To investigate the effect of differently preserved ophthalmic solutions on the viability and barrier function of human corneal epithelial cells (HCEC) using fluorescent dyes.

METHODS

HCEC monolayers were exposed to the ophthalmic solutions containing benzalkonium chloride (BAK), edetate disodium, polyquad, stabilized oxychloro complex (Purite), sodium perborate, or sorbic acid for 5 min, 15 min, and 1 h. At 24 h after exposure, the cultures were assessed for metabolic activity using alamarBlue. The enzyme activity, membrane integrity, and apoptosis were evaluated using confocal microscopy. Barrier function was assessed using sodium fluorescein.

RESULTS

The metabolic assay showed that the BAK-preserved ophthalmic solutions significantly reduced cell viability after a 5-min exposure compared to the phosphate buffered saline treated control (P<0.05). Using confocal microscopy, the micrographs showed that BAK caused a reduction in the enzyme activity, increased membrane permeability, and decreased the number of viable cells.
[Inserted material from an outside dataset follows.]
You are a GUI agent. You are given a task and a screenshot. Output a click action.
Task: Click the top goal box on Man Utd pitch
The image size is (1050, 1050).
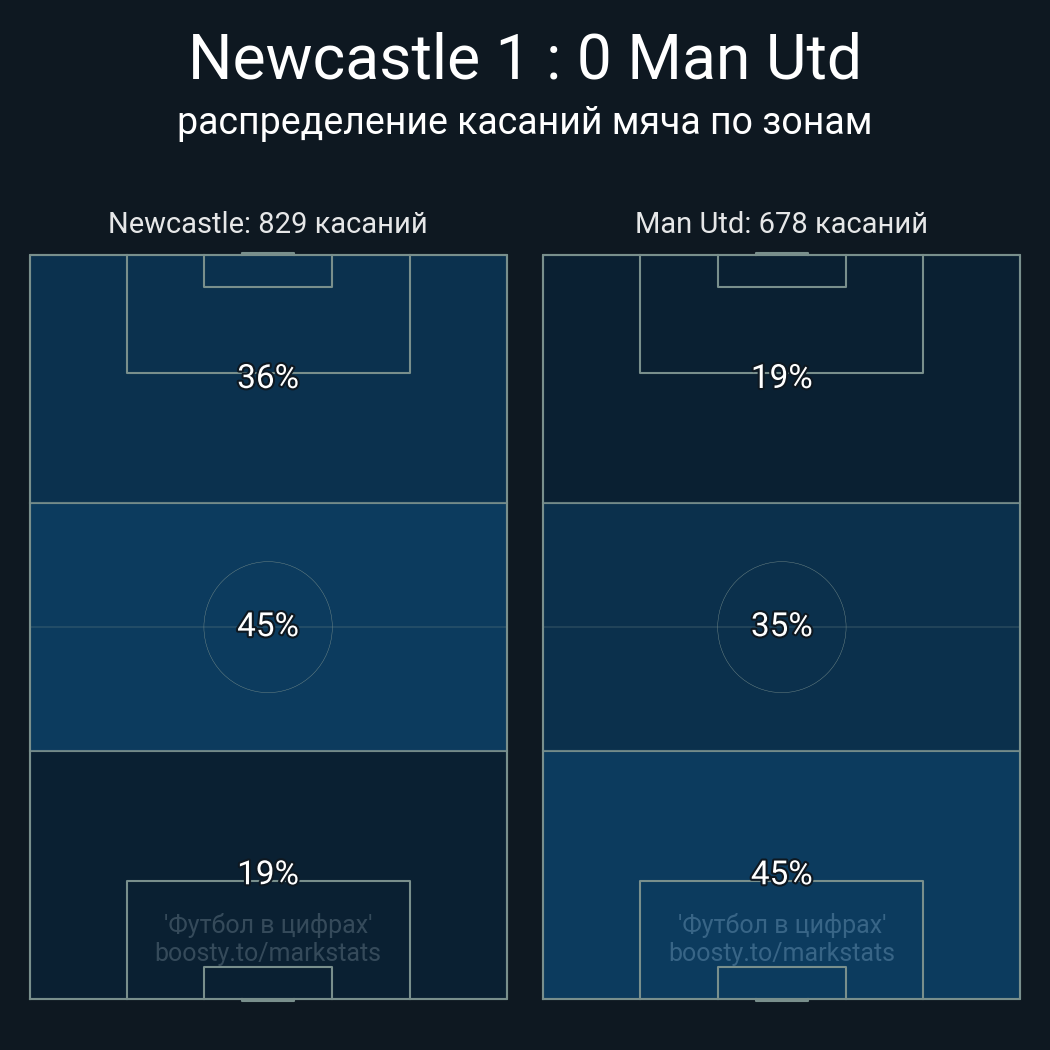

Ophthalmic solutions with new preservatives had varying time-dependent adverse effects on cell viability, and the preservative-free solution had the least effect on HCEC. Sodium fluorescein permeability showed that HCEC monolayers treated with BAK-preserved solutions were more permeable to sodium fluorescein than those treated by the other ophthalmic solutions (P<0.05).

CONCLUSIONS

BAK-preserved solutions had greater adverse effects on metabolic activity, enzyme activity, membrane integrity, cell viability, and barrier function than the solutions that were not preserved with BAK. Our study suggests that BAK-free especially, preservative-free ophthalmic solutions are safer alternatives to BAK-preserved ones.